Un devoto que recurre a Santa Filomena, le pide su protección contra el demonio (Novena, pág. 22) y dice: “Satanás como león hambriento, dá vueltas a la redonda; sus ministros se animan unos a otros para derribarme, yo con mi flaqueza soy también enemigo de mi misma alma * * *.”
Como he dicho, las novenas sirven para implorar la misericordia divina usando la intervención de un Santo o de la Virgen, y para conseguir una necesidad o un simple capricho en la vida.
Nada más alentador como tener noticia del origen de la novena de San Antonio de Padua que “se dice fué revelada por el mismo Santo * * * y los devotos pueden hacerla con gran confianza de alcanzar por su intermedio lo que desean.” (Novena a San Antonio, Manila, 1909, pág. 5.)
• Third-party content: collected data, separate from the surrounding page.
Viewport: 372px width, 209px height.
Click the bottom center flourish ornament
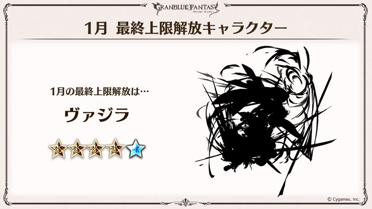[186, 203]
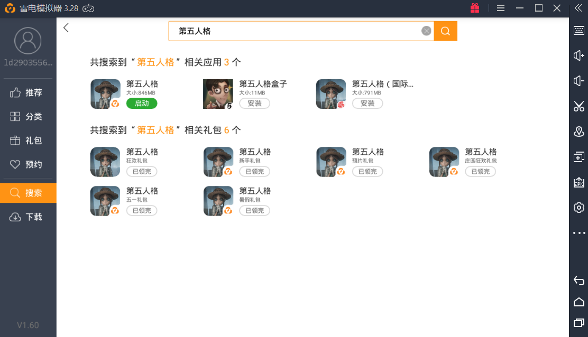The width and height of the screenshot is (588, 337).
Task: Install APK via sidebar APK icon
Action: click(578, 182)
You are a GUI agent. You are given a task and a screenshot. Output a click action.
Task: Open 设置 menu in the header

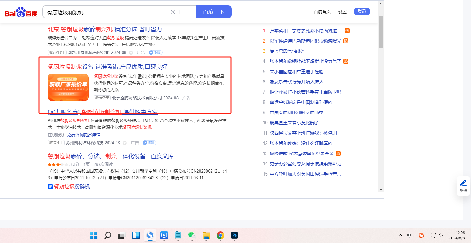click(x=342, y=12)
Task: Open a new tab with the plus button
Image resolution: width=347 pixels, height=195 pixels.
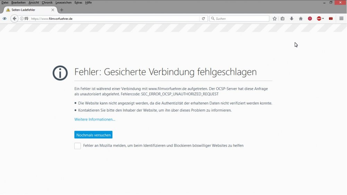Action: (62, 10)
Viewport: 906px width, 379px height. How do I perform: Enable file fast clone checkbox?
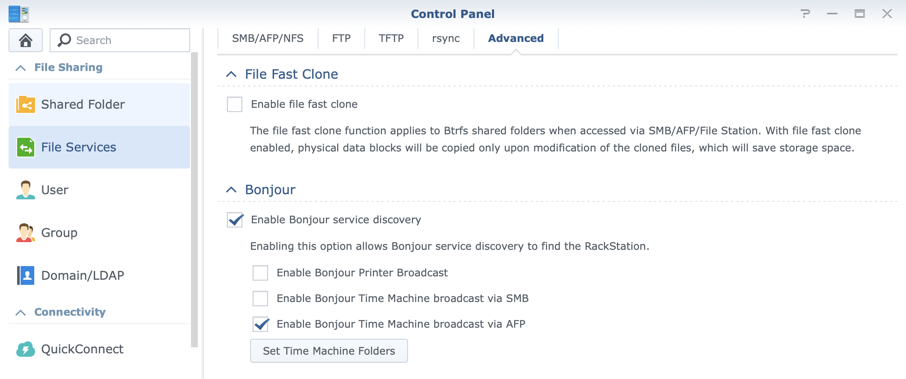click(235, 104)
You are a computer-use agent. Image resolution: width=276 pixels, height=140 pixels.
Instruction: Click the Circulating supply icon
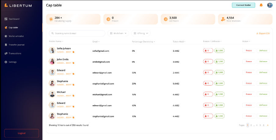point(51,19)
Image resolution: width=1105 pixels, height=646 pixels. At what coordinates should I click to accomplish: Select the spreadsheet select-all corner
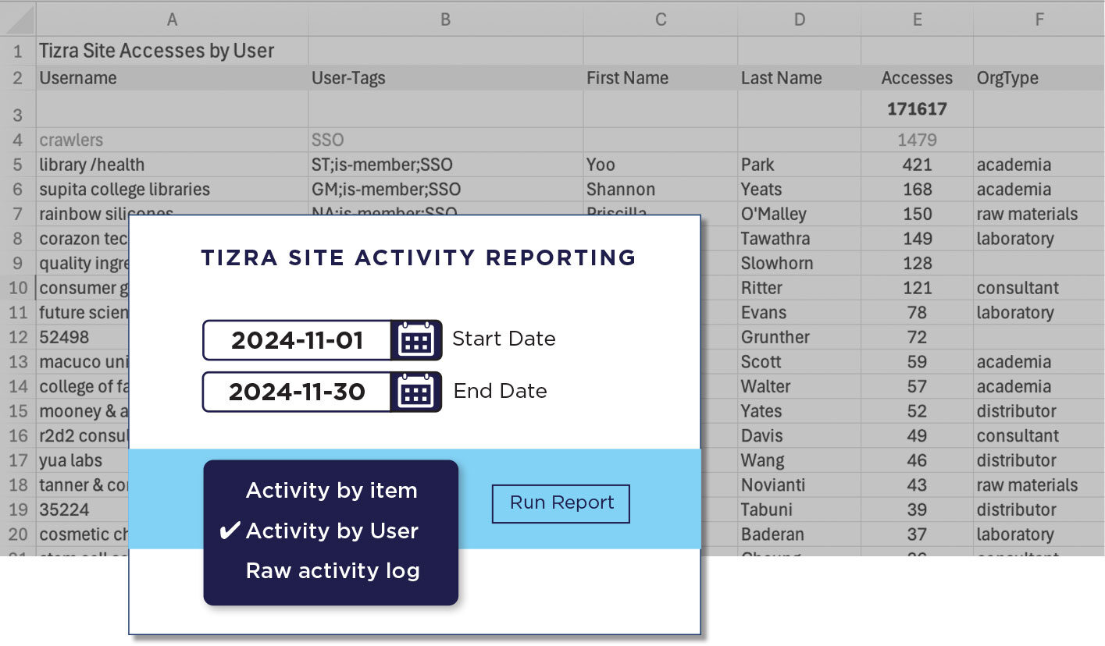18,20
“El mismo San Antonio reveló a una devota suya el modo de hacerla” (pág. 6).
Quien pide recibe
La de María de los Dolores (Manila, 1910, pág. 5), es “para obtener lo que se desea en cualquiera pretensión del alma o para bien del cuerpo.”
La novena de San Vicente Ferrer, “aunque puede hacerse en casa, será mucho mejor hacerla en la Iglesia; porque allí el que pide recibe y el que busca halla, SEGÚN DICE EL MISMO DIOS” (pág. 5 de su Novena. Manila, 1917).
San Ramón Nonnato es: “Patrón de los labradores y de sus ganados. Antídoto maravilloso contra la peste. Refugio universal para sanar todas las enfermedades y dolores. Protector singular de las mujeres que le llamaban en sus peligrosos partos, y de las estériles, que buscan el consuelo de su patrocinio.” Esto dice la portada de su novena, Manila, 1918.—“Solo al invocar su nombre, al adorar su Santa Reliquia, y al beber de la agua pasada por ella, hace a millares el Santo los portentos” (pág. 6).
“Yo, dice una devota, tengo tanta fé y experiencia en San Ramón, que cuanto por su medio he pedido a Dios, todo me lo ha concedido, y por la verdad, juro y firmo lo dicho.” (Novena, pág. 15.)